BALB/3T12-3

MHV68 Induces Type 17 Cytokines during Virus Infection

Lung cancer leads in cancer mortality, with environmental factors like tobacco smoke causing Type 17 inflammation and aiding tumor progression. Nearly 50% of normal lung tissues show high oncogene levels, suggesting chronic Type 17 inflammation's role in lung cancer. γherpesviruses, by encoding inflammatory cytokines IL-17 and IL-6, are suspected contributors to lung tumorigenesis.

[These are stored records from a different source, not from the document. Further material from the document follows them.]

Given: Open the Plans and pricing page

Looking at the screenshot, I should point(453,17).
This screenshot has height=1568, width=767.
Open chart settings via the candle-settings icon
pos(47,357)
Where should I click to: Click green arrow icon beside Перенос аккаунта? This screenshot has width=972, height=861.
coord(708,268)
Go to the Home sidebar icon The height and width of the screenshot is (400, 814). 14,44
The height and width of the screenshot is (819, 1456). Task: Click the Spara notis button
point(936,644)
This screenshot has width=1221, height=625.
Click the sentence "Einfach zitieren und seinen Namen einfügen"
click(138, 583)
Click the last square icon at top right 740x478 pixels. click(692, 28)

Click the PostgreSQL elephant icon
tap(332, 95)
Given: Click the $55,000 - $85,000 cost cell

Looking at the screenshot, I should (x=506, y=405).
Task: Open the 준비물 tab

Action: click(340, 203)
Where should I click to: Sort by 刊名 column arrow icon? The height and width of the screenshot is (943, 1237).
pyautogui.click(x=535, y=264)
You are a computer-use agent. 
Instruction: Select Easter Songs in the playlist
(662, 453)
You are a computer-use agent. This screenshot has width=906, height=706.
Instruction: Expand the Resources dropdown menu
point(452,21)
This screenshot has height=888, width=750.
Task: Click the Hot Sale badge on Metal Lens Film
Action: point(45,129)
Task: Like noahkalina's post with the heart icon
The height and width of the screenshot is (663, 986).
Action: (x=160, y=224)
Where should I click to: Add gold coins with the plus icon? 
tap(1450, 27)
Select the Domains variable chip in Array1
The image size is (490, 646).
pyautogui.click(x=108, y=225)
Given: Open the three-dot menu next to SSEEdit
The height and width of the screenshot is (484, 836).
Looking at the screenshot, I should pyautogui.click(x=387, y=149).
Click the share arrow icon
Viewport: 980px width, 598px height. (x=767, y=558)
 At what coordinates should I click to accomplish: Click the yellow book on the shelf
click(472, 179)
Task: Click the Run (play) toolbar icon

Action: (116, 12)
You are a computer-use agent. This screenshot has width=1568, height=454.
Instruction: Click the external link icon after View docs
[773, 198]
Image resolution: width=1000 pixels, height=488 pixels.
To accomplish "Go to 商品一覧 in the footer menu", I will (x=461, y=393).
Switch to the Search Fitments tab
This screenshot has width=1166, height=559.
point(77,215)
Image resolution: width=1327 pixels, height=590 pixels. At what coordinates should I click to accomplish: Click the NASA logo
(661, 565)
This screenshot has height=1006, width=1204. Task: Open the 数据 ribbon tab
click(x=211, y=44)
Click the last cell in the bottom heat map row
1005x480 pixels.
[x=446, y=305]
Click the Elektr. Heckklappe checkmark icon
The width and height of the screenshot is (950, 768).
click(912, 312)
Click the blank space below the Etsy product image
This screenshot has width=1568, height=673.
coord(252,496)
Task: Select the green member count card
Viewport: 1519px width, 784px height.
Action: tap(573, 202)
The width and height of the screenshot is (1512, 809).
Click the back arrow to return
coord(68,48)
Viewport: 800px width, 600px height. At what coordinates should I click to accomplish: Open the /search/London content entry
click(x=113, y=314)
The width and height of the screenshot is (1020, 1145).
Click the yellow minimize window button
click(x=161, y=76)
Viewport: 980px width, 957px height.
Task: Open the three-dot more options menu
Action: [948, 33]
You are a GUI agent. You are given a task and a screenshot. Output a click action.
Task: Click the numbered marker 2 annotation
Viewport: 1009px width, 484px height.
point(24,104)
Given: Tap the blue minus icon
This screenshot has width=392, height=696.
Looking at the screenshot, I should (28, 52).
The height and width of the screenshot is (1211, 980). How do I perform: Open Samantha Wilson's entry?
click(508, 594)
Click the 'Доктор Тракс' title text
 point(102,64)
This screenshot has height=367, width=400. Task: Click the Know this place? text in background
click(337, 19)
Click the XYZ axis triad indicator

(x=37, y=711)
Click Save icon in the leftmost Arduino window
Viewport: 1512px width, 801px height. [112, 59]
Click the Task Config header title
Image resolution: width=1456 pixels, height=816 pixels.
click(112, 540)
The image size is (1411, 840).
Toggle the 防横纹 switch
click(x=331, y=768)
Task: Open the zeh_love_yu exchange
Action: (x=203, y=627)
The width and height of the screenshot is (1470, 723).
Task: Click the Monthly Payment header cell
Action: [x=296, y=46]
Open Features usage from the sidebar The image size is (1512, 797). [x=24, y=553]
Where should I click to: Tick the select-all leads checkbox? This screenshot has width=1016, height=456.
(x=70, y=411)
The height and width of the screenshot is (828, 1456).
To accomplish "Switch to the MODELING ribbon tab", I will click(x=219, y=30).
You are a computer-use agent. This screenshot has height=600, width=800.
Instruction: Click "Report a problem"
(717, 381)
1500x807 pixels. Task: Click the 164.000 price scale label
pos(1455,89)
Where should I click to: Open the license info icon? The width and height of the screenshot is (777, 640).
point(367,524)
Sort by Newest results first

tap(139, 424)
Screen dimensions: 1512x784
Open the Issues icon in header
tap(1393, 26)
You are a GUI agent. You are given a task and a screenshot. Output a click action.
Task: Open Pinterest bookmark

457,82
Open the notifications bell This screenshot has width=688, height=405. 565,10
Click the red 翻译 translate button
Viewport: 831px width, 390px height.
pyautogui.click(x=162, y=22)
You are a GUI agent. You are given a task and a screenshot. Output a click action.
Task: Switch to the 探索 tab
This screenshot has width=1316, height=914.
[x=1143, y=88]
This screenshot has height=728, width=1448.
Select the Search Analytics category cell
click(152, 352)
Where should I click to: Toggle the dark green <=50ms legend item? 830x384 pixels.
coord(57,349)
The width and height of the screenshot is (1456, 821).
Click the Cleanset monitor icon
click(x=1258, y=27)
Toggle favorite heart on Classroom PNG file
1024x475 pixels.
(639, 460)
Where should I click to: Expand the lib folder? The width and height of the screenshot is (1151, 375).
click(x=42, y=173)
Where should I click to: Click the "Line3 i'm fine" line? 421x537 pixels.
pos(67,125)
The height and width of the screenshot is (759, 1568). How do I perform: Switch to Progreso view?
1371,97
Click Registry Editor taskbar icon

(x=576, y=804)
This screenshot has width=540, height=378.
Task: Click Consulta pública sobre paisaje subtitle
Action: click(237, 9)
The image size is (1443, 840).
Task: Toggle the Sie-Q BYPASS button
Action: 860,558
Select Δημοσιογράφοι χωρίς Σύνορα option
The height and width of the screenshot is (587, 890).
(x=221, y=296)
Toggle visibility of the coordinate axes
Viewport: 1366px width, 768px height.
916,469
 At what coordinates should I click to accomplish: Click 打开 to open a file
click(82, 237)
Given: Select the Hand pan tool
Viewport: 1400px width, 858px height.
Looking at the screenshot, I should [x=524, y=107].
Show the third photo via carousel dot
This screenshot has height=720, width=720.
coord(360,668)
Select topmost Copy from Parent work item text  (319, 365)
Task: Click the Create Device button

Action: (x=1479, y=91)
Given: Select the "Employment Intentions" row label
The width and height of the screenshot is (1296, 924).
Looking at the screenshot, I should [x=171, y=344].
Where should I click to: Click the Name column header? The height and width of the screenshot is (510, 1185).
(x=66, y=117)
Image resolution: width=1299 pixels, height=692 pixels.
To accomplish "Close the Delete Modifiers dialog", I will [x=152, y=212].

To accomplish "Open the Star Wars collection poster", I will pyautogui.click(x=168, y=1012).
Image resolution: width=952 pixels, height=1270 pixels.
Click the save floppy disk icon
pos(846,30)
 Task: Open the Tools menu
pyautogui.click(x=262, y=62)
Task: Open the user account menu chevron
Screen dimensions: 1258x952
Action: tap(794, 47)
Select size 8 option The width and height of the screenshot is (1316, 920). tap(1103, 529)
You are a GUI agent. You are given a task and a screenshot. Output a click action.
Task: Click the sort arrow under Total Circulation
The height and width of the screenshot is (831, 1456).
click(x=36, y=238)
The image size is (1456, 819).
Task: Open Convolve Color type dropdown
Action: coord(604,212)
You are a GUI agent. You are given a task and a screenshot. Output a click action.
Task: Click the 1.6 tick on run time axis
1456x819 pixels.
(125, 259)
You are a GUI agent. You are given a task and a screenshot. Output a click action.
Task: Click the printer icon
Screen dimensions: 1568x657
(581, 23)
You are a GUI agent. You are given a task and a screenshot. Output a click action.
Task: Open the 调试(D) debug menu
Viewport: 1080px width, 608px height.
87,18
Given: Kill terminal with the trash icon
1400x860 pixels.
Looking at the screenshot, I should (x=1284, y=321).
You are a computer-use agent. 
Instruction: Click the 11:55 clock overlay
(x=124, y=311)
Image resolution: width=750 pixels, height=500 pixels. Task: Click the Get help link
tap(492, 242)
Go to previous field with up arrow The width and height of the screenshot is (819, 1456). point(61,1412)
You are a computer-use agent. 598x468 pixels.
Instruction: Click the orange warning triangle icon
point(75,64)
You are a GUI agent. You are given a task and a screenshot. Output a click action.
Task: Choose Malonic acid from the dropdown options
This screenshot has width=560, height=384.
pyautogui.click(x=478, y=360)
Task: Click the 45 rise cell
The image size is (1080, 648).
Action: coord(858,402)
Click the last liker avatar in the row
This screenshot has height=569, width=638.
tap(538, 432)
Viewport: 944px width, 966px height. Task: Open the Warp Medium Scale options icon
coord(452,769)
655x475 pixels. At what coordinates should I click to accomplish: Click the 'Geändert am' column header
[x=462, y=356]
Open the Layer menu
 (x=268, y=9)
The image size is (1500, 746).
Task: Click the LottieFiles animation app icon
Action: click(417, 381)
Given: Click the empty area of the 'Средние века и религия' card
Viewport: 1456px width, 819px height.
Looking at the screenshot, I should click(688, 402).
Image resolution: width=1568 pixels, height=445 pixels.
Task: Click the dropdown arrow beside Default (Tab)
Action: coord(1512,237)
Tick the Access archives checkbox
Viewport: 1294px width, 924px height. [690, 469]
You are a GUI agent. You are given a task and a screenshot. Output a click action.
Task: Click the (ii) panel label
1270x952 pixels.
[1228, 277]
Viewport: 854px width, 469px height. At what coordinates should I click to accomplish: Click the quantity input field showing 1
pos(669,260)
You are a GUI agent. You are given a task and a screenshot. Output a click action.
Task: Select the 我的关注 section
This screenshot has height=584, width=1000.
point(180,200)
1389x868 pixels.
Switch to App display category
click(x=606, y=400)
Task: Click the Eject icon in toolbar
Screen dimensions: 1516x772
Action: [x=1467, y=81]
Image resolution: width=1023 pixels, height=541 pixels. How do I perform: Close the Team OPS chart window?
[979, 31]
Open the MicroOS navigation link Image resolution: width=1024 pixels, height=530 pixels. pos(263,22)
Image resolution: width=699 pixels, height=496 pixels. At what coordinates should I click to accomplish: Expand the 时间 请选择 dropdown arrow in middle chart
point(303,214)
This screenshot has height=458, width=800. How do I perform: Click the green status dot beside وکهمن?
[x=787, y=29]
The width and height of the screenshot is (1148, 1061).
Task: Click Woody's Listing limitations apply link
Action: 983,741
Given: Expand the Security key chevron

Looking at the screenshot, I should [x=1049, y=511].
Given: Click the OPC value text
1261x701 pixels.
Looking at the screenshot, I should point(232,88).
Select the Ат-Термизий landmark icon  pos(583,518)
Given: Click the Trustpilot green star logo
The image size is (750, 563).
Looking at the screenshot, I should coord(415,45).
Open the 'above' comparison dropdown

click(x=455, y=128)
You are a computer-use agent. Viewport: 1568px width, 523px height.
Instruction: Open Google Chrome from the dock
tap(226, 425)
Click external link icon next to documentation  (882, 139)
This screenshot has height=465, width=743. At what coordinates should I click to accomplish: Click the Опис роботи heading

Mukhopadhyay et al. used K-RasLA1 mice infected with MHV68 to simulate infection-induced inflammation, monitoring cytokine spike and immune cell changes over seven weeks to elucidate the virus's tumor-promoting mechanism via specific cytokine pathways and immune cell modifications.

BALB/3T12-3 cells were used to grow MHV68, whereas BHK-21/C-13 cells were used for viral titration. Administering 40,000 pfu of MHV68 induced maximal Orf65 mRNA expression, signaling viral replication, without severe lung inflammation or adverse effects in mice. To correlate cytokine production with viral infection, 40,000 pfu MHV68 was used on wild-type mice. RNA from lung tissues was collected daily from days 3 to 9 post-infection for RT-qPCR analysis. Day 7 mock-infected mice served as controls. Serum and lung tissues were also analyzed by ELISA for protein levels. Orf65 mRNA levels rose sharply by day 3 and declined by day 9 (Fig. 1a). Il-17 mRNA decreased by ~2.5 times after peaking on day 3, remaining low from days 7 to 9 (Fig. 1b). Il-6 mRNA levels significantly increased 40-fold on day 7 compared to controls (Fig. 1c). ELISA showed that IL-6 levels rose 1.8-fold in serum and 9.4-fold in lung lysates (Fig. 2). These results demonstrate a Type 17 cytokine response to MHV68 infection.

Fig. 1. MHV68 infection activates expression of Type 17 cytokines (Mukhopadhyay SS, Swan KF, et al., 2024).

Fig. 2. MHV68 infection induces IL-6 protein expression in WT mice (Mukhopadhyay SS, Swan KF, et al., 2024).

Virus Infection Switches the EAE Phenotype from Type A to Type B

MS, a complex autoimmune disease, shows variability in treatment responses, with many patients resistant to IFNβ. EAE, a model for MS, reveals an IFNβ-resistant subtype that lacks reliance on the NLRP3 inflammasome. Inoue et al. seeks to unravel the mechanisms governing this EAE subtype, employing an aggressive immunization protocol using high doses of heat-killed mycobacteria (Mtb) without genetic modification or additional reagents.

Type B EAE differs from type A EAE in three main ways: more inflammatory cells in the brain, extended disease duration with neuronal damage, and distinct gene and protein expression profiles. Despite these differences, type B EAE does not change the major leukocyte subpopulations. Expression patterns suggest type B EAE may prevent type A EAE development. MHV68 strains were amplified in BALB/3T12-3 cells and virus-infected cells were treated with three freeze–thaw cycles, and then supernatant was isolated. They have shown that a high-dose inoculum of MHV68 caused mice, despite type A induction, to develop NLRP3 inflammasome–independent and IFNβ-resistant EAE. MHV68 infection also increased CXCR2CD4 T cells together with mLT-expressing DCs (Fig. 3i). Furthermore, MHV68 infection converted mice with type A induction to type B EAE responses, such as reduced serum IL-1β levels and increased CXCL1 levels (Fig. 3j), allowing infected mice, despite type A EAE induction, to respond to treatments that block LTβR or CXCR2 (Fig. 3k). These results suggest strong stimulation of innate immunity triggers LTβR-CXCR2 axis to induce the type B EAE phenotype.

Fig. 3. Involvement of the CXCL1 and CXCR2 in development of type B EAE and type A EAE with MHV68 infection (Inoue M, Chen Ph, et al., 2016).